Text —
Even if you strip out the profit motive, you still have huge amounts of skilled human labor
The profit motive is reflected more in terms of keeping high revenue producing processes inefficient to justify higher profits with the same margin. Medicine is replete with examples of processes that can be dramatically more efficient and widely available, but are not optimized because it reduces profits by reducing gross revenues. High margins invite scrutiny, high revenues invite investment.
It is similar to the California energy market, where electric providers are fixed, and rates are set by the sate on a cost plus basis. It should be no surprise that electricity production costs are multiple times higher than other states if manufacturer profit is capped at 8%.
Its not entirely clear such tailored processes can be easily automated.

Source data —

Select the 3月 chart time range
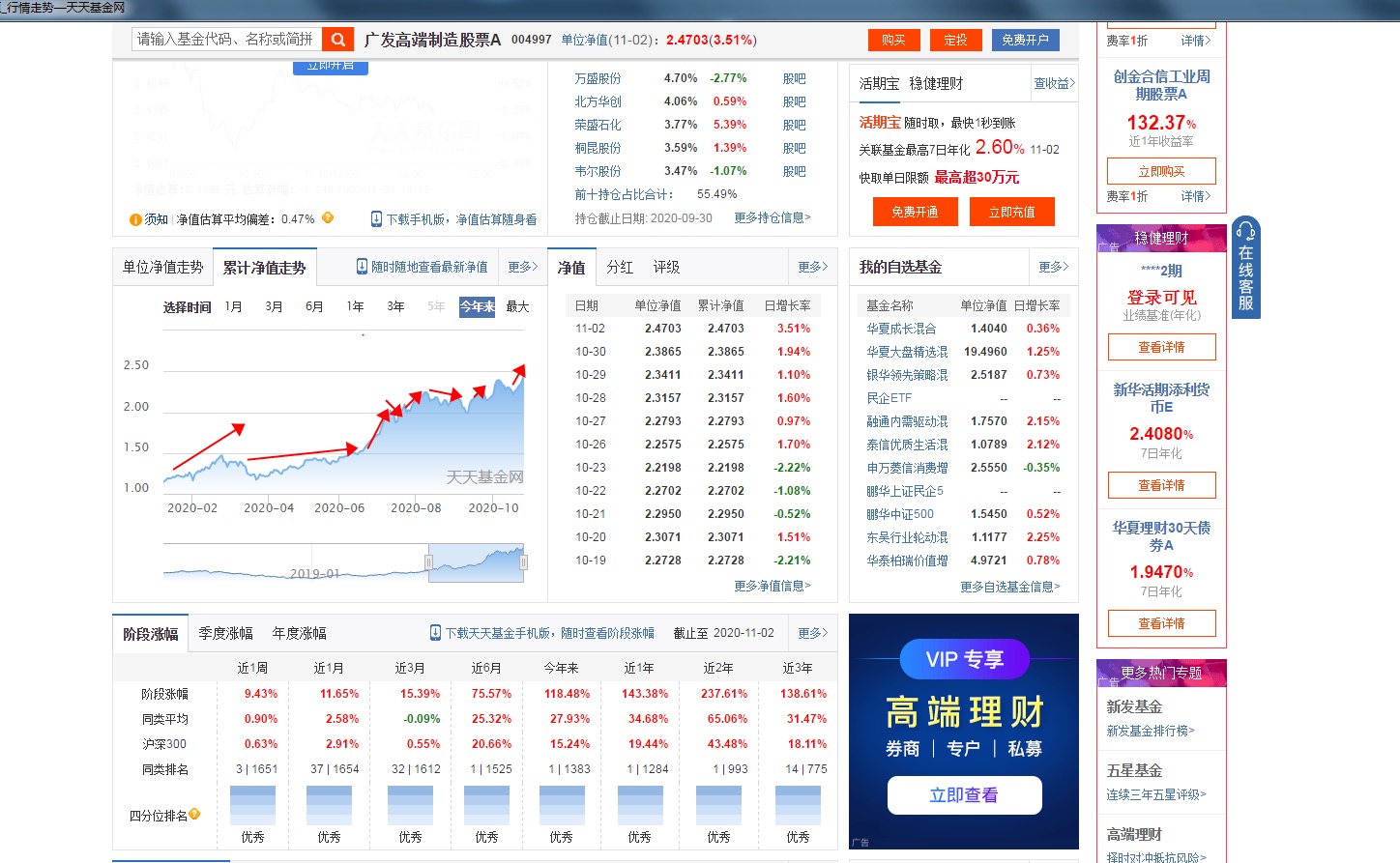 click(273, 305)
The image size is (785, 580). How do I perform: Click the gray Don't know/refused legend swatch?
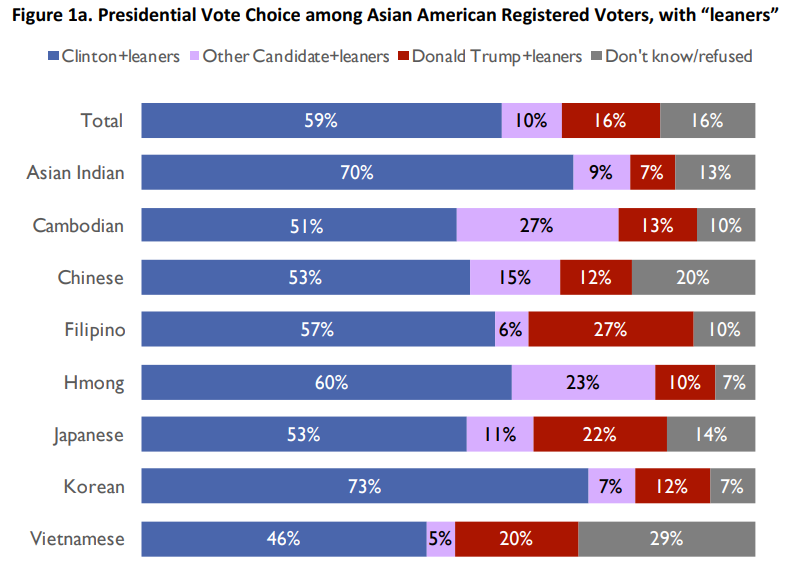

Apply what you read —
A) Answer these questions from the profit-motive text:
(i) Which field does it say is replete with examples of processes that could be far more efficient?
(ii) What does it say high revenues invite?
(iii) At what percentage does it say manufacturer profit is capped?
B) Carry on the profit-motive text from its last sentence.
The listing is separate material and has nothing to do with the profit-motive text.

Answers given —
A)
(i) Medicine
(ii) Investment
(iii) 8%

B)
I don’t know it needs to be industrialized to the extent producing ibuprofen is, but I’m not as bearish that individualized medicine can’t be industrialized and done at scale - especially if aspects of the tailoring can be programmable. Even if it’s not now - as scale increases, maybe technology meets that?
By the way you can in fact get tailored clothes produced through automation. Shoes, pants, shirts. There are products that will scan your body shape and an automated process produces a custom fit for you. They’re slightly more expensive, but I think the sales process is cumbersome and they never took off vs big box of throw away ill fitting garbage to cover our body with and throw away. That’s more a sad statement of modern culture than a limitation of our ability to automate and industrialize.